It is now possible to display file icon theme icons in both the list view and tree view. The idea is to display a matching language icon next to workspaces, i.e. flutter workspaces show the flutter icon next to the workspace label.
There is no in-built API way to show file icons in VSCode Webviews, only in VSCode Treeviews. To make this possible, a custom NPM package was created (vscode-file-theme-processor) which you can also use in your own webview extensions.
To match icons, substrings will be matched against the absolute file path to each workspace.
Matches are made in the followig order:
- Code workspace name. Names are split on space, underscore, hyphen, and dots and each element is then checked for a matching icon
- Folders to the workspaces files are split and checked for a matching icon. Priority is given to deeper folders first.
- If no match is found, an icon for workspaces will be used if the theme contains one
- If no workspace icon is found, a generic file icon will be used if the theme contains one
If you disable displaying file icons with workspaceSidebar.showFileIcons
, the old circular icon will be displayed instead.
Selecting "None" in the file theme picker or settings dropdown will show no icons, just like with the file explorer.
As Workspace Sidebar just displays workspaces, I couldn't match file ext to specific icons. I also did not want to provide a configuration for each workspace. Rather, a configuration option is provided to aid in matching substrings to icons.
This is required because file themes in vscode don't have to support the same icons, a designer can provide only the icons that they want to. This means some themes have file extension icons, some themes have language icons, some have file name icons.
Also the exact icons each provides are not set, so one theme may have an icon for the typescript language, and another may not, even though both may have defined icons for languages.
The configuration is an object with a key to a language/extension and each key has an array of matches. An example that I use for my current workspaces is:
"workspaceSidebar.showFileIconsConfig": {
"dart": ["flutter"],
"java": ["ea"],
"javascript": ["js", "gnome"],
"js": ["gnome"],
"markdown": ["obsidian", "review", "sketchbuch"],
"md": ["obsidian", "review", "sketchbuch"],
"react": ["rjs"],
"ts": ["deadfire", "vsc", "vscode", "electron", "todo"],
"typescript": ["deadfire", "ts", "vsc", "vscode"],
"typescriptreact": ["electron", "todo"],
"yaml": ["ansible"],
"yml": ["ansible"],
}
You can see some necessary duplication, "ts" contains strings that should match to the icon for the file extension ".ts", and the language "typescript" matches similar terms for themes that have a typescript language icon but no .ts icon.

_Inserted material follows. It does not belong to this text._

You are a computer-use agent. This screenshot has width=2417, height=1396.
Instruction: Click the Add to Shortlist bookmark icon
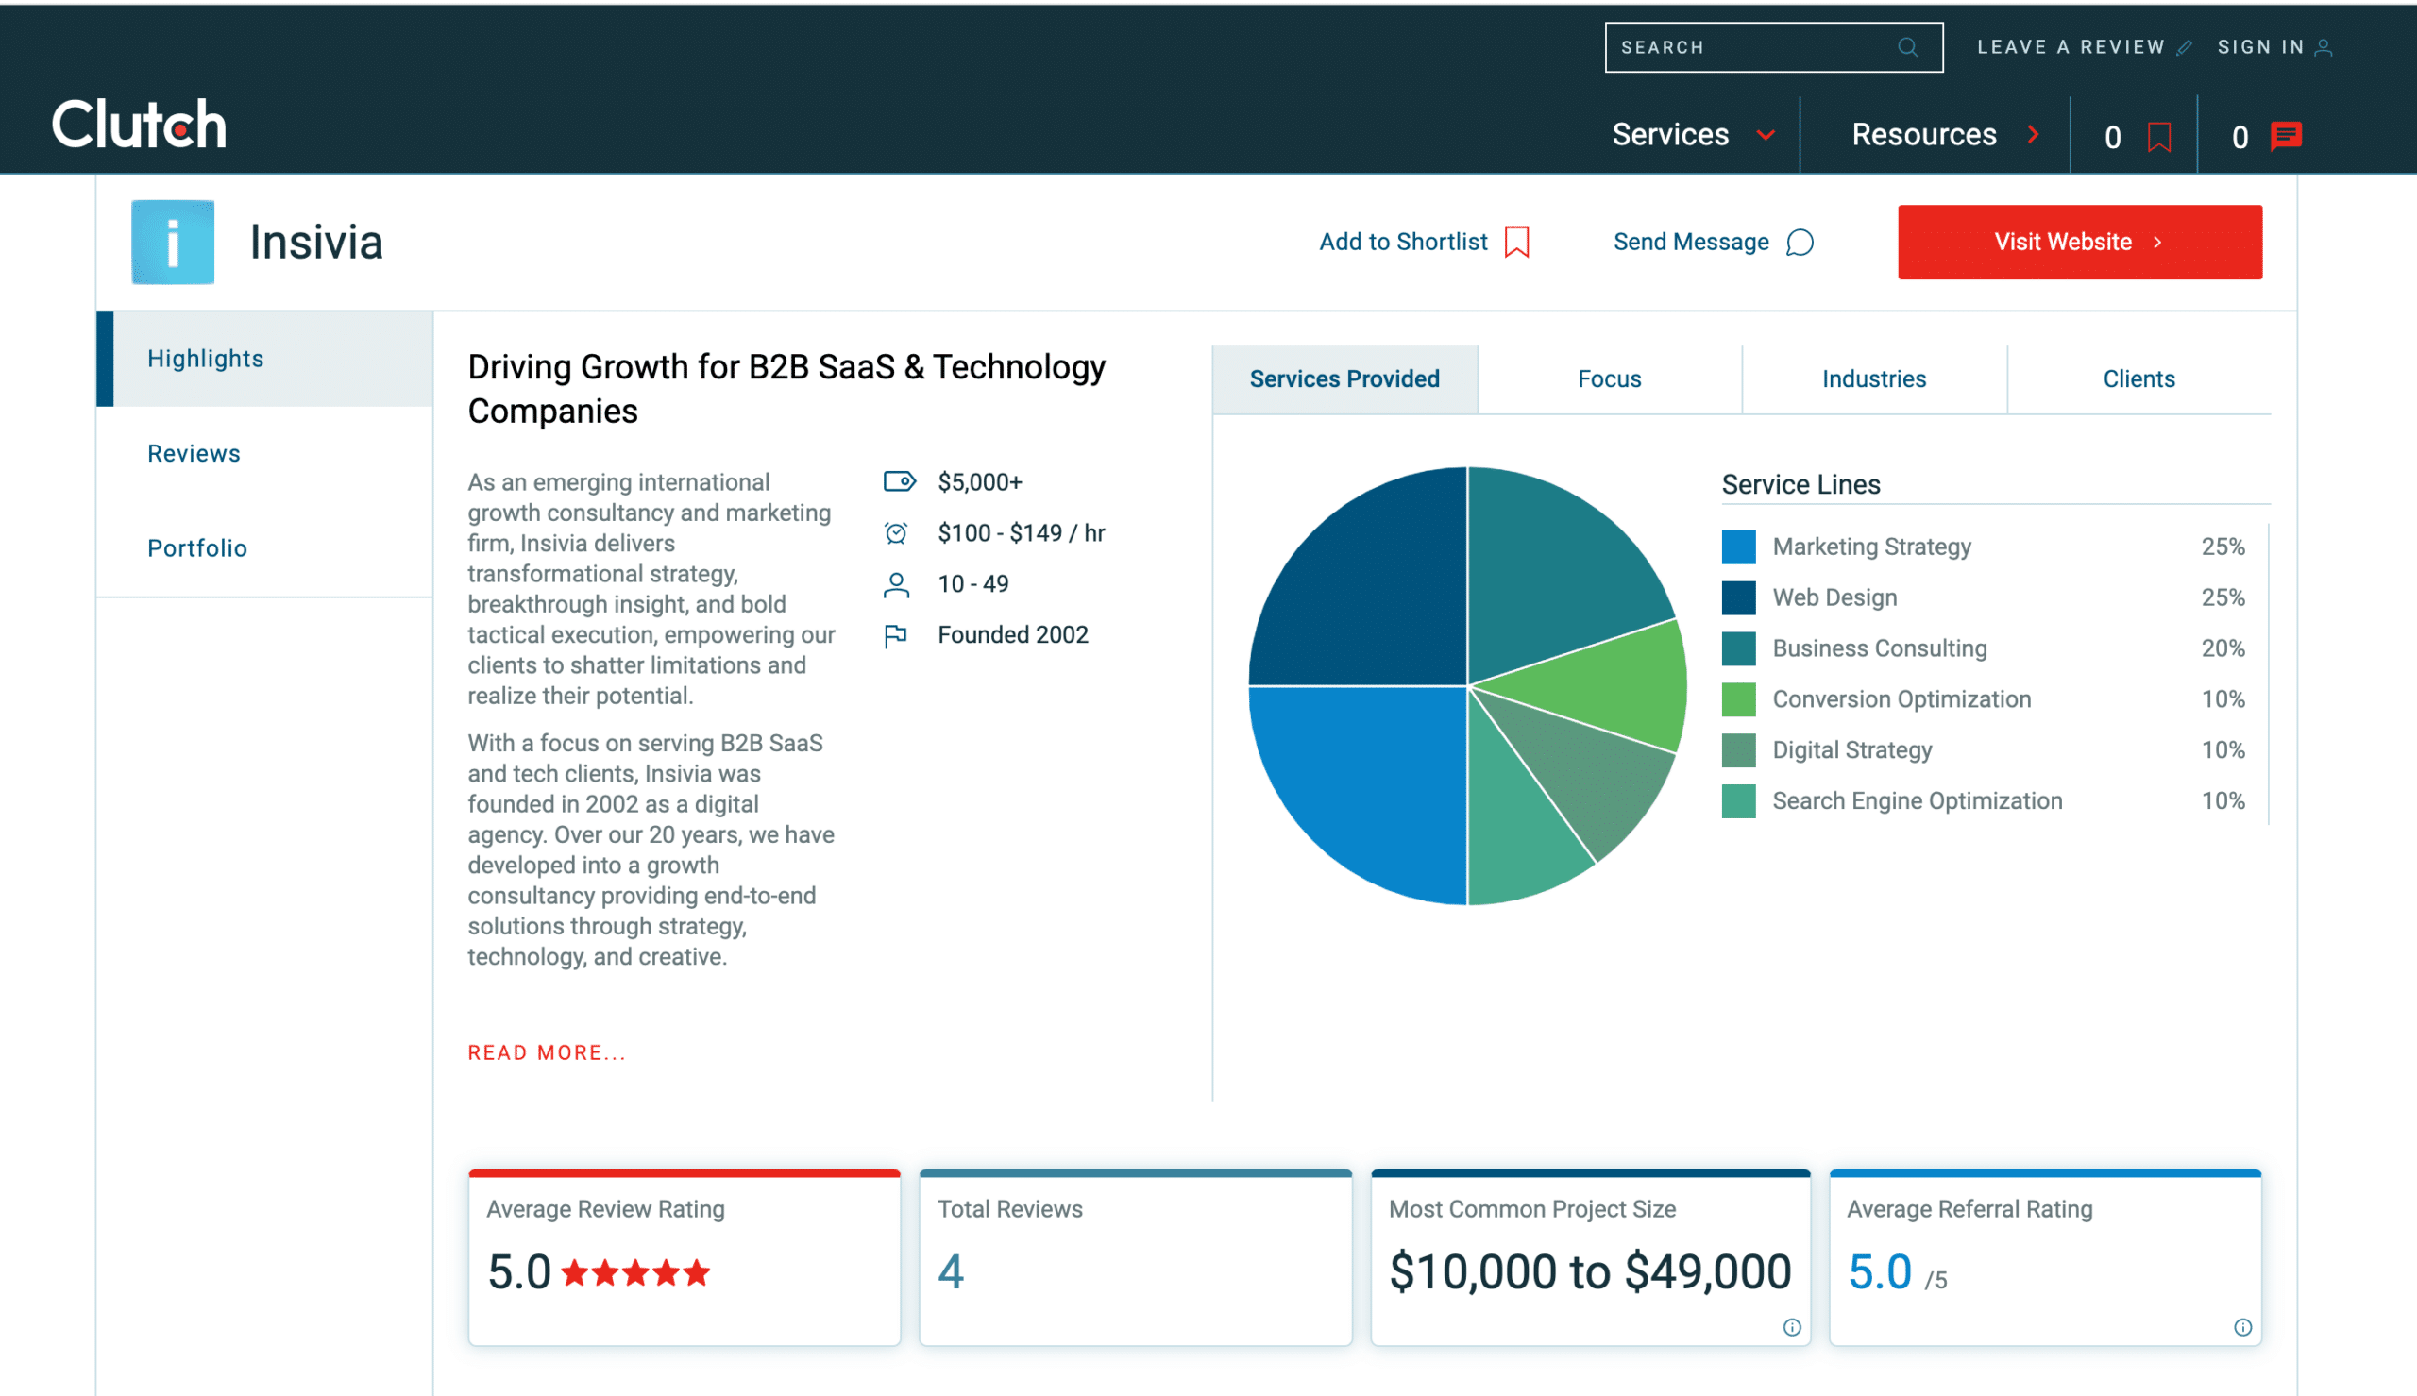click(x=1517, y=241)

The same can be seen for js and yml for example.
Unless you are changing file icon themes every hour or constantly creating different file trees for your workspaces, this should not be too difficult to maintain and the above configuration doesn't need changing any more, and works with all themes that I tried.
I don't use the file icons (a user requested this feature) or tree view much, so if you have any issues with the file icon themes I'm unlikely to run across it myself, so please report any issues that you find.
Also I don't change themes (colour or file icon) in VSCode, so if you find issues with themes please let me know as well, but I think most issues can be fixed via the above config.
Keep in mind that not all themes have the same icons, so if you see the generic file icon from the theme you are using instead of a specific langauge/extension icon even though you have configuration for that langauge/extension it means there is no matching icon in that theme.